▶ _Given instruction 1_: According to the AlphaFoldFetch readme, which version of Python does the tool require?
▶ _Given instruction 2_: Give everything in the AlphaFoldFetch readme from "Skip to content" down to "UniProt-style FASTA files." again, switching "small" for "lightweight".

Skip to content

mansanlab/alphafoldfetch

Repository files navigation

AlphaFoldFetch logo

AlphaFoldFetch

AlphaFoldFetch is a small command-line tool for downloading AlphaFold structure files from UniProt accessions or UniProt-style FASTA files.

It is built for quick one-off downloads and simple batch workflows:

  • pass one ID, many IDs, FASTA files, or stdin
  • download PDB, CIF, or both
  • optionally gzip the saved files
  • tune concurrency for larger jobs

Benchmark

Local benchmark against the AlphaFold Homo sapiens proteome with 47,172 gzipped structures (pdb + cif).

benchmark

Install

Run once with uvx:

uvx --from AlphaFoldFetch affetch P11388

Or install the affetch command:

uv tool install AlphaFoldFetch

AlphaFoldFetch requires Python 3.11 or newer.

▶ _Record set_:
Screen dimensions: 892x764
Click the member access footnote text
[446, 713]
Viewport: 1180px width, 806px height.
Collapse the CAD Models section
--
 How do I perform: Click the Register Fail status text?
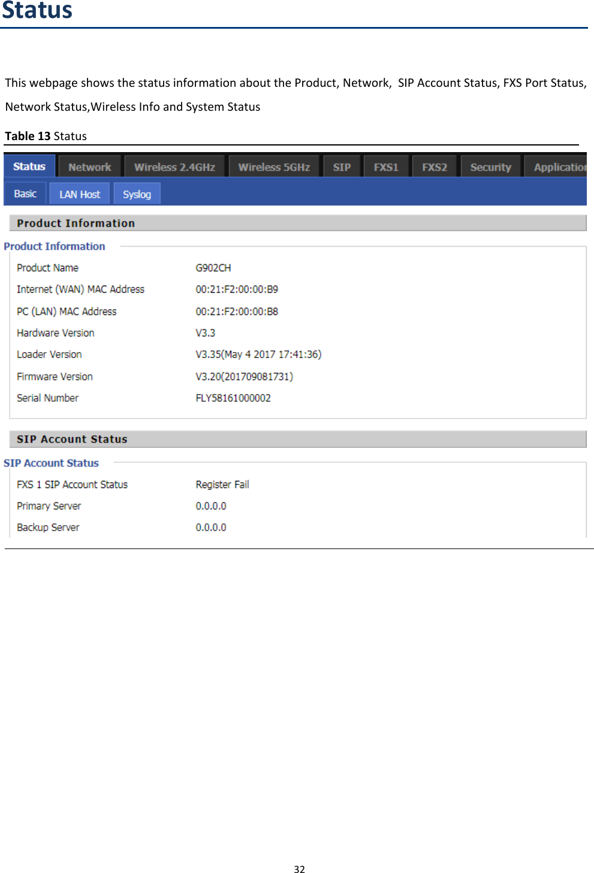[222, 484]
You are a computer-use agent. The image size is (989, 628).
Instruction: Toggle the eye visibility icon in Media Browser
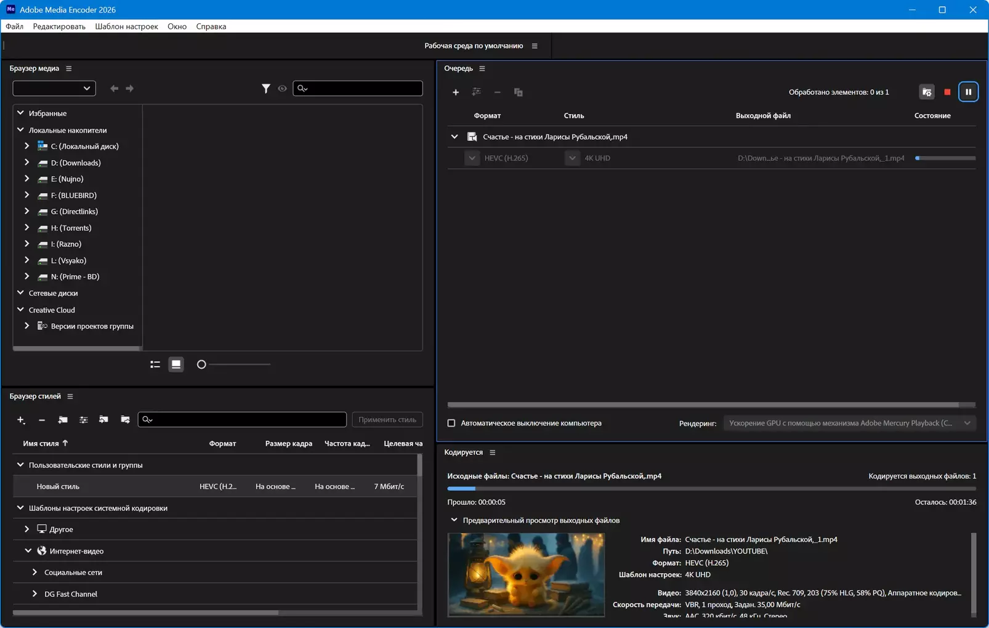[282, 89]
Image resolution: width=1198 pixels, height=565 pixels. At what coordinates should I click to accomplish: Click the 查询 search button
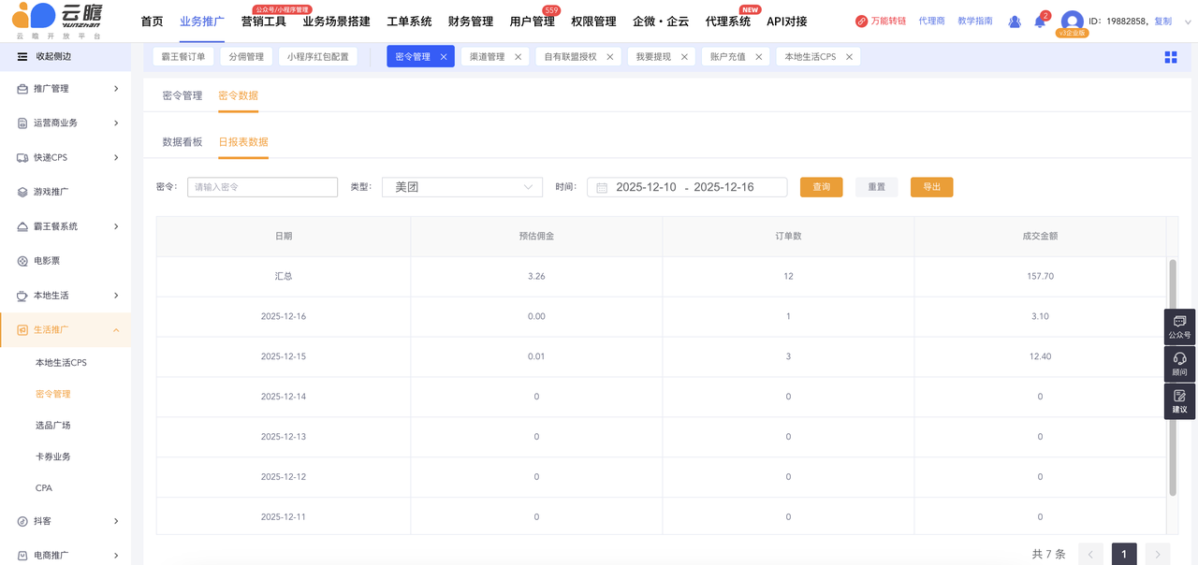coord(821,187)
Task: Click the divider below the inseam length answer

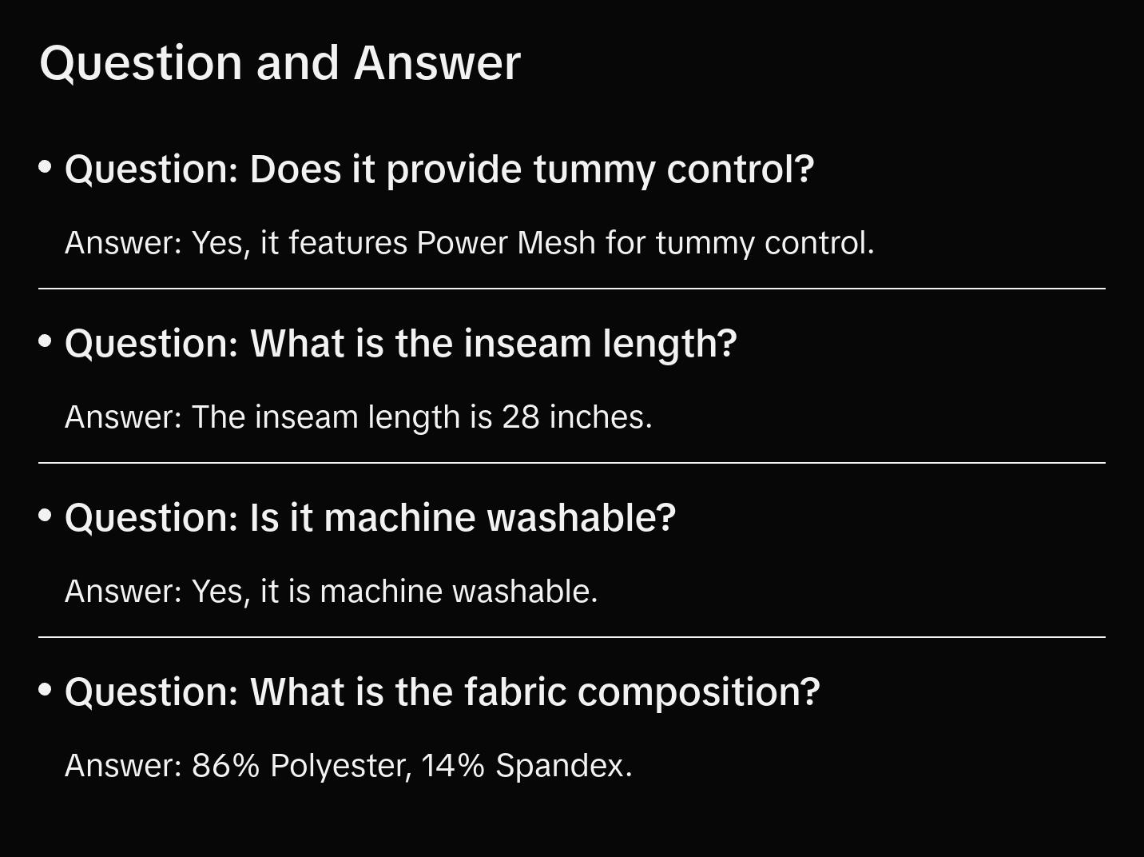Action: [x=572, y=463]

▶ _Complete response 1_: Python 3.11 or newer.

▶ _Complete response 2_:
Skip to content

mansanlab/alphafoldfetch

Repository files navigation

AlphaFoldFetch logo

AlphaFoldFetch

AlphaFoldFetch is a lightweight command-line tool for downloading AlphaFold structure files from UniProt accessions or UniProt-style FASTA files.